PS: While the above the line story is not true. It does feel like a better alternative. To what I am going through. Also. Ice Cream. Cake. Shrink. Not joking about these.

8 comments:

M said...

Okay, how about we start with breathing first? BREATHE! In and slowwwly out.

quartertoinsane said...

okay so that actually works. thanks :)
I wonder why I didnt think of that...

M said...

Now that you're slightly bit relaxed...take everything slowly. Think of every little problem, one step at a time :)

quartertoinsane said...

There is only one problem with wat u suggested now. The problem, its not little. It has 260 pages, 56 questions and only till wednesday to be taken care off...

Zeebs said...

I'd tell you that you need a drink, but if you're a minor/don't-drink then I'd be in trouble.

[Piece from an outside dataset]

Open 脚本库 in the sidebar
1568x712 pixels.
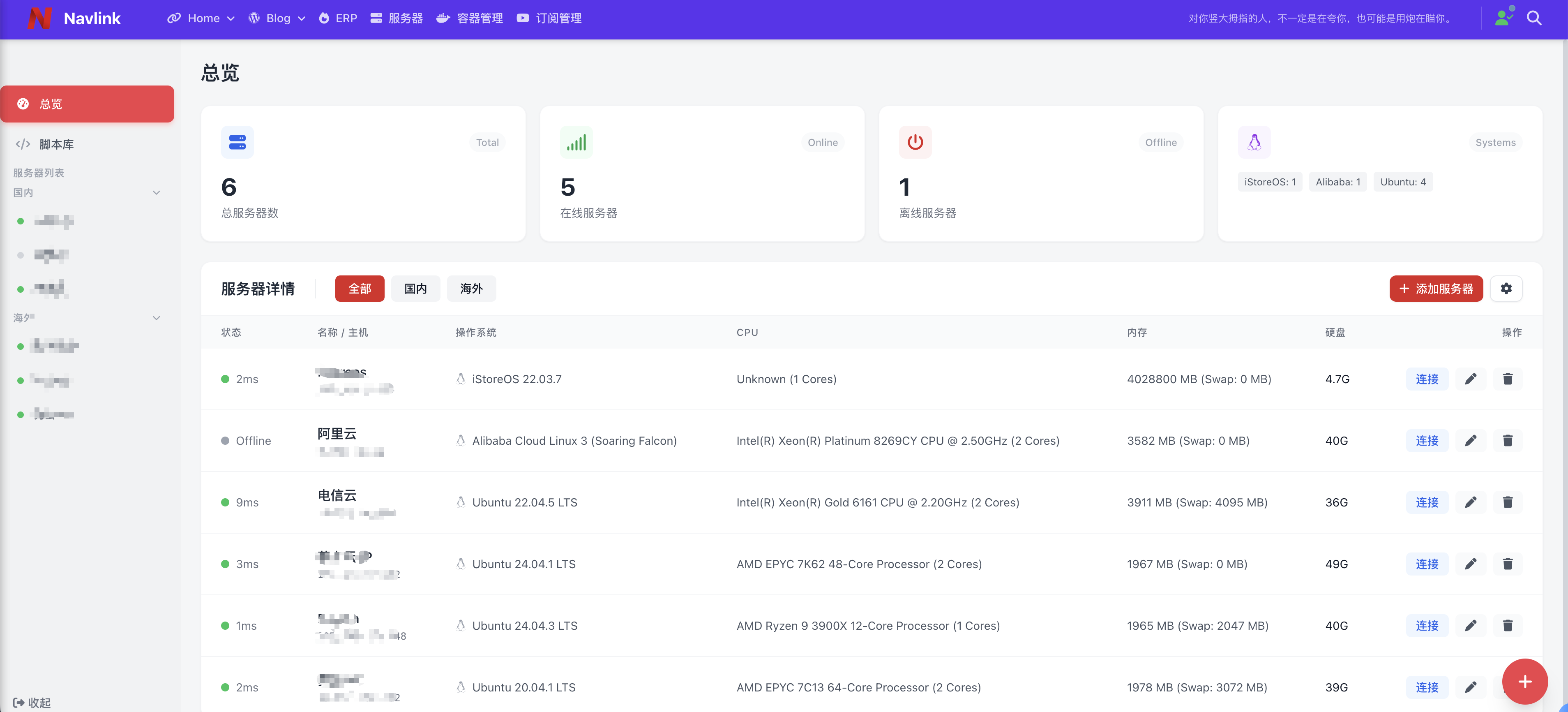56,144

I'd tell you that you need to go paintball to relieve yourself- but what if you don't like to get bruised.

I'd tell you that you can't do anything about it. It is bitter. Life can taste like bitter at times. And that anything you will try- won't help. Because it doesn't. You just have to go through it.

One day at a time.

But what if you think I'm uttering nonsense?

(Which, I am)

quartertoinsane said...

Not minor. Don't Drink. Personal Religious Social rules, etc.

Paintball sounds fun.

Hmmm..... true true. One day at a time it is then...

Apparently I don't. But you do. That means...

Zeebs said...

That means we have to get you married to a crime/drug lord.

It wouldn't be 'terrible'.

quartertoinsane said...

not into dudes. But if you know a dudette crime/drug lord under 30, I am willing.